INTERACTIVE allows you to specify what you want done, or let Mondo do the default. If you change from /dev/hdx to /dev/sdx for instance, new drive bus type, you would need to specify the changes manually by editing the mount list to reflect this change. Mondo makes this easy. You can also change the filesystem format, size of the partitions, and so forth if you like. (Remember that your backed up FSTAB will have to be changed to reflect these changes also if you change the filesystem of the boot partition.) Interactive allows you to restore all, some or none of your backed up files, and choose which files and where to restore to.
COMPARE does not restore anything, but it compares your backed up files against the system that it is an image of. You can verify the viability of your backup set this way, and also discover which files have changed since backup.
EXPERT allows you to do whatever you like before you manually invoke the restore sequence.

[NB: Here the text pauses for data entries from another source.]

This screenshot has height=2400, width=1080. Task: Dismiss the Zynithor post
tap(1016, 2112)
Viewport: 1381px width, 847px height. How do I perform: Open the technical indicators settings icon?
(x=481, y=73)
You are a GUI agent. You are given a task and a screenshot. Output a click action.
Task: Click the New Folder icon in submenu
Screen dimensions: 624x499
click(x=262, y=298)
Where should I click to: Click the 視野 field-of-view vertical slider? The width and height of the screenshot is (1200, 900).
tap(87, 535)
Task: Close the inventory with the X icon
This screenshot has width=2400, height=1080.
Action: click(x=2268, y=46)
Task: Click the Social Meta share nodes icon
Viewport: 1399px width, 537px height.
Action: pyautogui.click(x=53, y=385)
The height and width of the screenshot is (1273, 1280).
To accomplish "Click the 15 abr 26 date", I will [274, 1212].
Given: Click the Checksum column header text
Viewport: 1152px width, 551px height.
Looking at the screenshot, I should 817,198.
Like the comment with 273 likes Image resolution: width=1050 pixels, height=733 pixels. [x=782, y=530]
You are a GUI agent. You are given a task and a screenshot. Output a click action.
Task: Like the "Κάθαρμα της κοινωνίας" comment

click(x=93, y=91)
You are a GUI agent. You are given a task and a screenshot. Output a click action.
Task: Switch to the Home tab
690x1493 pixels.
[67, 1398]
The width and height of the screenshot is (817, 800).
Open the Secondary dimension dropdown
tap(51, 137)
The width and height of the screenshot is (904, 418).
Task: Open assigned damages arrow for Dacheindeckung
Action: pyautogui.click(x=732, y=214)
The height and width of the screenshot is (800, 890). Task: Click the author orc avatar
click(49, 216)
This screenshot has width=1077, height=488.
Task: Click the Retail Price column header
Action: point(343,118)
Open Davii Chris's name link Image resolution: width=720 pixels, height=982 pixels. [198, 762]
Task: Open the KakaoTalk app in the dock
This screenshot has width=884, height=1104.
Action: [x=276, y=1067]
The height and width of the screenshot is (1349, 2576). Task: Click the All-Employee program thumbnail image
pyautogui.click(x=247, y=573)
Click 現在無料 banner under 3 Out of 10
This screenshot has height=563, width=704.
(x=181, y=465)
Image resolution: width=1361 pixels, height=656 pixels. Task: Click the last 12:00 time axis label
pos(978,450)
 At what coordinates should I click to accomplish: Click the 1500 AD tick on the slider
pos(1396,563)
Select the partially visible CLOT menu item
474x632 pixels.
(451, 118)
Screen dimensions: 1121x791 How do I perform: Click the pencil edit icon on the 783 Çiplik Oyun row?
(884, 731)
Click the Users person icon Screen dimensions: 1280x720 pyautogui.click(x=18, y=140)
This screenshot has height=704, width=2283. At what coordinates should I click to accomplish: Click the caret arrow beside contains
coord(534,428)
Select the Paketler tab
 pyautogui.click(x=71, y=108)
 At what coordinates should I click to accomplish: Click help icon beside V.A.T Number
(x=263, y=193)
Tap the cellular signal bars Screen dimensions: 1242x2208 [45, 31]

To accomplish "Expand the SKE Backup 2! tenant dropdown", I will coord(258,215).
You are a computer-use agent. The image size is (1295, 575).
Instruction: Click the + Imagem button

Mondo can also be used for incremental backups. This is the command I use to do that:
mondoarchive -Oi -d /home/shannon/backup -s 4480m -9 -D -E "/home/shannon/backup"
-O is "make a backup".
-i sends the backup to an .iso on the hard disk.
-d is where to back up to.
-s is the size of the images.
-9 is the compression level (maximum).
-D tells it to make a differential backup.
-E is what to exclude from backup.
To restore differential backups, you simply restore the main backup, and then sequentially layer the differentials on top of it, replacing the files with newer versions as you go.
Mondo Archive has saved my business multiple times where even the likes of Ghost and Acronis True Image have failed me. (What good is a backup that cannot be restored because of an error in making the backup that the program ignored, but which stops the restore process?) Mondo Rescue is the ONLY program I have found that is able to back up every popular linux file system, as well as Windows 9x and higher (FAT and NTFS), and be both accurate and fault tolerant. Mondo is, in my experience, AMAZING, and has literally saved me tens of thousands of dollars. It is used by NASA, JPL, numerous Fortune 500 companies and thousands of other users, and as far as I can see, it is the best backup solution out there.
Any questions, I'll be glad to try to help with.